The Graph

How Alertoscan models the relationships between domains, infrastructure, and identity signals.

The Graph

A single scan tells you what a domain looks like. The graph tells you what it's connected to.

Behind every result page is a property graph. Domains, IPs, SSL certificates, regulator warnings and other forensic signals are stored as nodes and connected by typed edges. When you open the Network tab on a scan result, you're looking at a slice of that graph centred on the domain you scanned.

Why a graph

Scammers reuse things. A single individual or operation typically runs many domains, but they share:

  • The same hosting IP or nameserver
  • The same SSL certificate fingerprint
  • The same analytics or AdSense ID
  • The same favicon, the same build hash, the same image set
  • The same registrant email, phone, or crypto wallet

In a relational database, surfacing those reuse patterns means stitching joins together every time you ask a question. In a graph, the relationships are first-class. "Show me every domain sharing this IP" is a one-hop traversal, not a query plan negotiation.

The model

Nodes

Node typeWhat it is
DomainA scanned hostname with its trust score, status, and metadata
IPA resolved IP address
SSL certificateA unique certificate fingerprint
NameserverA DNS nameserver hostname
IdentifierAnalytics IDs, AdSense IDs, registrant emails, phones, crypto wallets
Regulator warningA published warning from a financial authority
SignalA forensic fingerprint (favicon hash, build hash, content hash, image set)

Edges

Edges are typed by why two nodes are connected. The colour you see on the network graph reflects the family:

  • Code / Content (cyan): content_hash, build_hash, similar_content, same_images, favicon_hash
  • Infrastructure (mint): ip_address, nameserver, ssl_fingerprint
  • Identity (gold): email, registrant, registrar, analytics_id, adsense_id, tracking_id
  • Financial (white): phone_number, crypto_wallet
  • Regulator warning (magenta): co-listing in the same warning by a non-dragnet regulator
  • Manual link (fuchsia): operator-curated connections that the automated signals missed

A connection between two domains can come from any of these, and a forensic cluster is almost always a stack of several signals on top of each other.
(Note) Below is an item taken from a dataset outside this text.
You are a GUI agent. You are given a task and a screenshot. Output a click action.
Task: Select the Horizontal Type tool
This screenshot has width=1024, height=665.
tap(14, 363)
How the graph powers a scan

When you scan a domain, here's what happens behind the bubble graph:

  1. The scan extracts every signal it can (IPs, certificates, identifiers, hashes) and writes them as nodes
  2. The domain is linked to each signal it touched
  3. The query that builds the Network tab asks: "give me every other domain reachable in one or two hops from here"
  4. Those neighbours and their edges are rendered as the force-directed bubble map

Bubble colour reflects trust score. The ring around a node reflects uptime. Edge colour reflects the signal family. Filtering by signal in the UI is a graph traversal, not a recomputation.

What it does not do

  • No private data. Every signal in the graph comes from a scan we ran or a public regulator publication. There is no purchased dataset, no user PII, no scraped social profiles.
  • No predictive verdicts. The graph surfaces structural reuse. It is evidence, not a verdict. Two domains sharing a CDN IP is much weaker signal than two domains sharing a favicon hash, a tracking ID, and a registrant email.
  • No infinite expansion. Each network view is bounded to a sensible neighbourhood. Otherwise a single hosting provider IP would pull in millions of unrelated sites.

Reading a cluster honestly

A few practical rules when you look at a connected component:

  • Infrastructure links alone are weak. Shared Cloudflare IPs mean almost nothing on their own.
  • Identity + content links are strong. A shared analytics ID and a shared favicon hash mean the same operator built both sites.
  • Regulator warnings are direct evidence. A magenta edge means a named authority publicly co-listed the two domains in the same warning.

The Network tab on a scan result labels each edge so you can see what kind of evidence you're looking at, not just a line on a screen.